Bart let the strip of plastic drop, staring in disbelief at Montano’s cold, cruel face. “Kill them? Kill a whole shipload of them? That’s murder!”

“Not murder. War.”

“We’re not at war with the Lhari! We have a treaty with them!”

“The Federation has, because they don’t dare do anything else,” Montano said, his face taking on the fanatic’s light, “but some of us dare do something, some of us aren’t going to sit forever and let them strangle all humanity, hold us down, let us die! It’s war, Bart, war for economic survival. Do you suppose the Lhari would hesitate to kill anyone if we did anything to hurt their monopoly of the stars? Or didn’t they tell you about David Briscoe, how they hunted him down like an animal—”

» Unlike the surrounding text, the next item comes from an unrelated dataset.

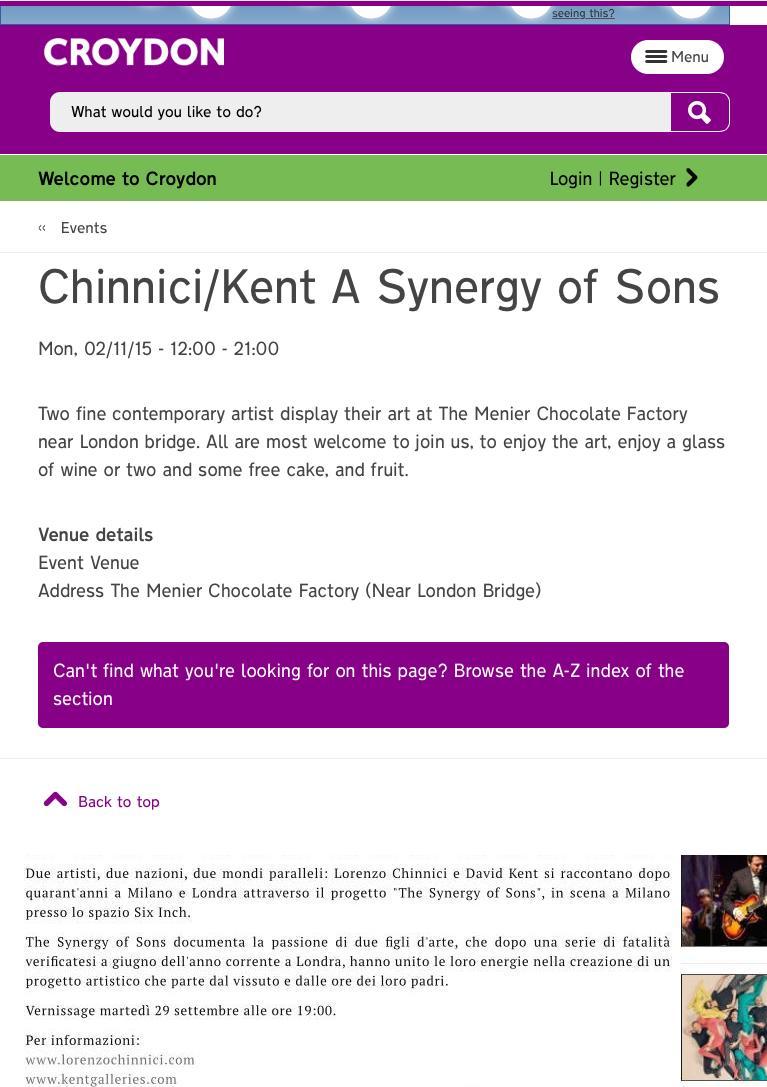
Task: Click the Croydon logo
Action: point(134,52)
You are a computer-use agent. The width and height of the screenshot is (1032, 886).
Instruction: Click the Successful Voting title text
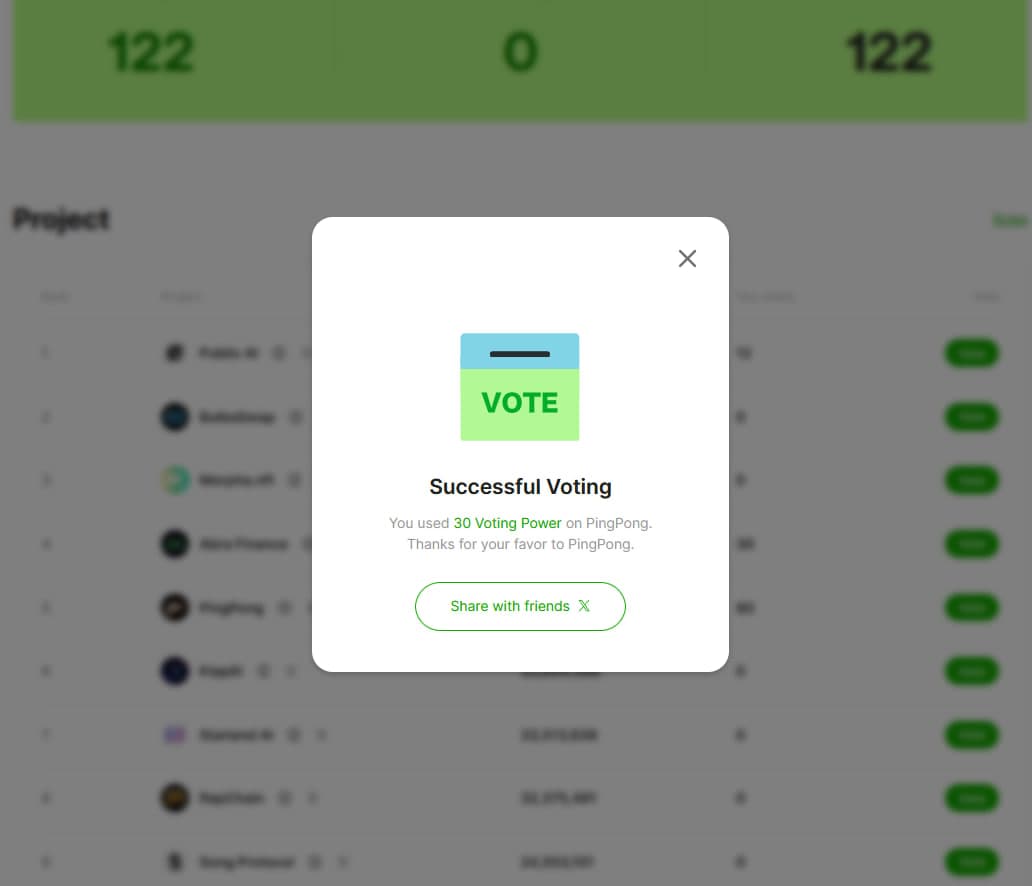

“But how do we know that was Lhari policy, and not just—some fanatic?” Bart asked suddenly. He thought of the death of the elder Briscoe, and as always he shivered with the horror of it, but for the first time it came to him: Briscoe had provoked his own death. He had physically attacked the Lhari—threatened them, goaded them to shoot him down in self-defense! “I’ve been on shipboard with them for months. They’re not wanton murderers.”

Raynor Two made a derisive sound. “Sounds like it might be Three talking!”

Hedrick growled, “Why waste time talking? Listen, young Steele, you’ll do as you’re told, or else! Who gave you the right to argue?”

“Quiet, both of you.” Montano came and laid his arm around Bart’s shoulders, persuasively. “Bart, I know how you feel. But can’t you trust me? You’re Rupert Steele’s son, and you’re here to carry on what your father left undone, aren’t you? If you fail now, there may not be another chance for years—maybe not in our lifetimes.”

Bart dropped his head in his hands. Kill a whole shipload of Lhari—innocent traders? Bald, funny old Rugel, stern Vorongil, Ringg—

“I don’t know what to do!” It was a cry of despair. Bart looked helplessly around at the men.

Montano said, almost tenderly, “You couldn’t side with the Lhari against men, could you? Could a son of Rupert Steele do that?”

Bart shut his eyes, and something seemed to snap within him. His father had died for this. He might not understand Montano’s reasons, but he had to believe that Montano had them.

“All right,” he said, thickly, “you can count on me.”

When he left Montano’s house, he had the details of the plan, had memorized the location of the device he was to sabotage, and accepted, from Montano, a pair of dark contact lenses. “The light’s hellish out there,” Montano warned. “I know you’re half Mentorian, but they don’t even take their Mentorians out there. They’re proud of saying no human foot has ever touched Lharillis.”

When he got back to the Lhari spaceport, Ringg hailed him. “Where have you been? I hunted the whole port for you! I wouldn’t join the party till you came. What’s a pal for?”

Bart brushed by him without speaking, disregarding Ringg’s surprised stare, and went up the ramp. He reached his own cabin and threw himself down in his bunk, torn in two.

Ringg was his friend! Ringg liked him! And if he did what Montano wanted, Ringg would die.

Ringg had followed him, and was standing in the cabin door, watching him in surprise. “Bartol, is something the matter? Is there anything I can do? Have you had more bad news?”

Bart’s torn nerves snapped. He raised his head and yelled at Ringg, “Yes, there is something! You can quit following me around and just let me alone for a change!”

Ringg took a step backward. Then he said, very softly, “Suit yourself, Bartol. Sorry.” And noiselessly, his white crest held high, he glided away.

Bart’s resolve hardened. Loneliness had done odd things to him—thinking of Ringg, a Lhari, one of the freaks who had killed his father, as a friend! If they knew who he was, they would turn on him, hunt him down as they’d hunted Briscoe, as they’d hunted his father, as they’d hounded him from Earth to Procyon. He put his scruples aside. He’d made up his mind.

They could all die. What did he care? He was human and he was going to be loyal to his own kind.